START Stored data
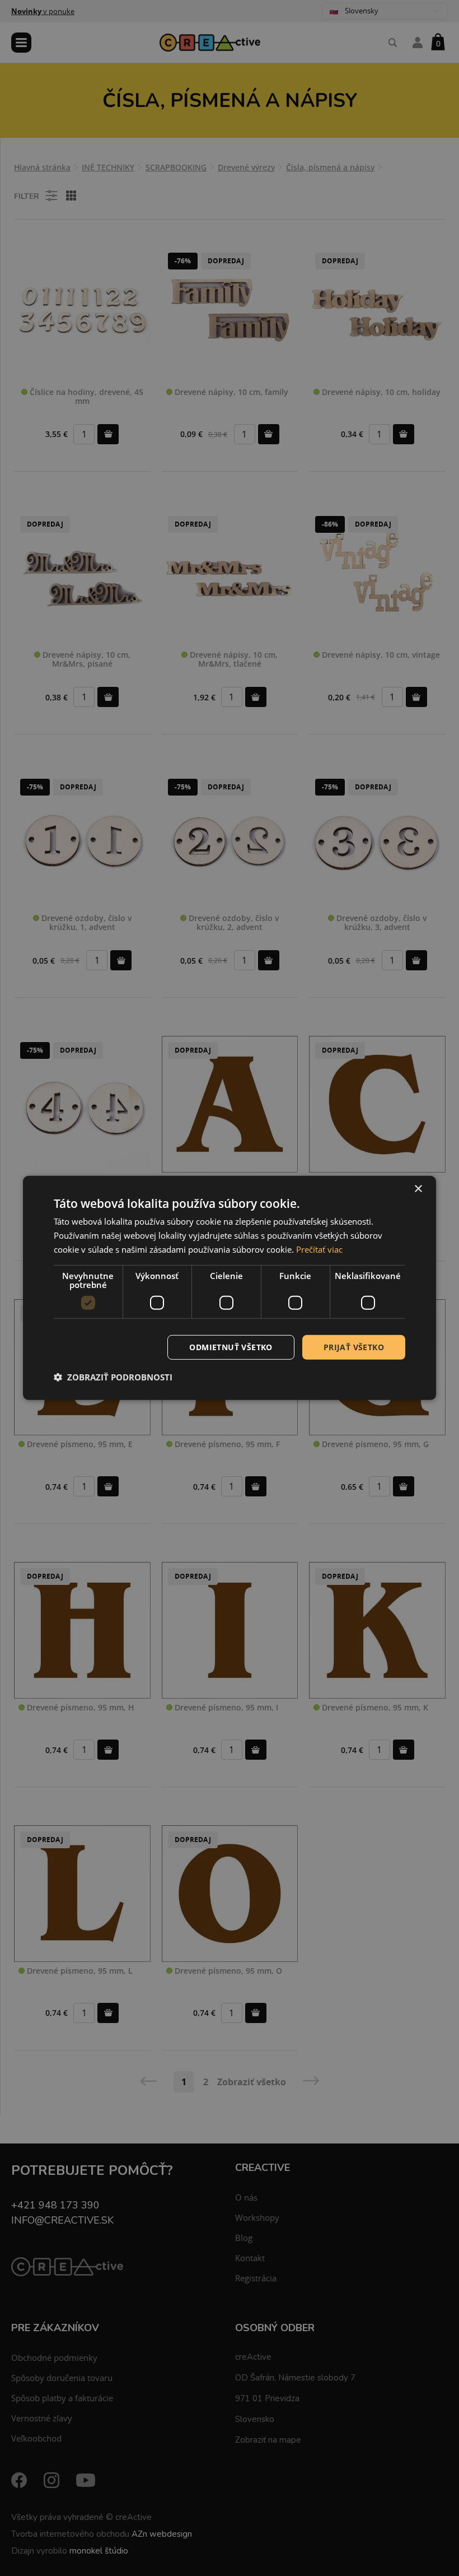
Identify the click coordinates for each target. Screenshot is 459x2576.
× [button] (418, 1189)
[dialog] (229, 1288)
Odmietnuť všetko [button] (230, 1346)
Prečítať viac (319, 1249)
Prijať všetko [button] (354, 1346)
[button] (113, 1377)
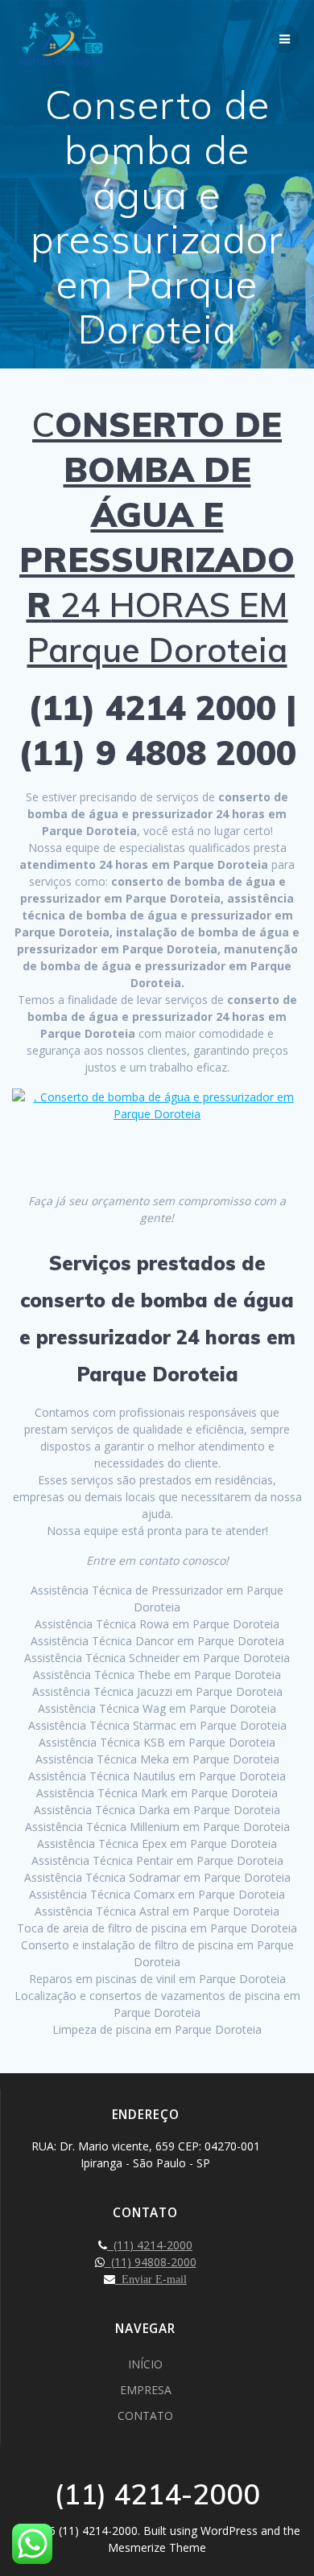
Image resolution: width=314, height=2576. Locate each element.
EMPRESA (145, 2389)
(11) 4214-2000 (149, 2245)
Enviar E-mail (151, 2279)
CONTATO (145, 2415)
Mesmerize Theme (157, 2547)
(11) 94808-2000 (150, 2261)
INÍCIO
END Stored data
■ Work to be completed:
Everything in the listing above must be retyped exactly, except for the pictures.

■ Answer below:
Identify the click coordinates for each target. Screenshot is 459x2576.
× [button] (418, 1189)
[dialog] (229, 1288)
Odmietnuť všetko [button] (230, 1346)
Prečítať viac (319, 1249)
Prijať všetko [button] (354, 1346)
[button] (113, 1377)
Image resolution: width=314, height=2576. Locate each element.
EMPRESA (145, 2389)
(11) 4214-2000 (149, 2245)
Enviar E-mail (151, 2279)
CONTATO (145, 2415)
Mesmerize Theme (157, 2547)
(11) 94808-2000 (150, 2261)
INÍCIO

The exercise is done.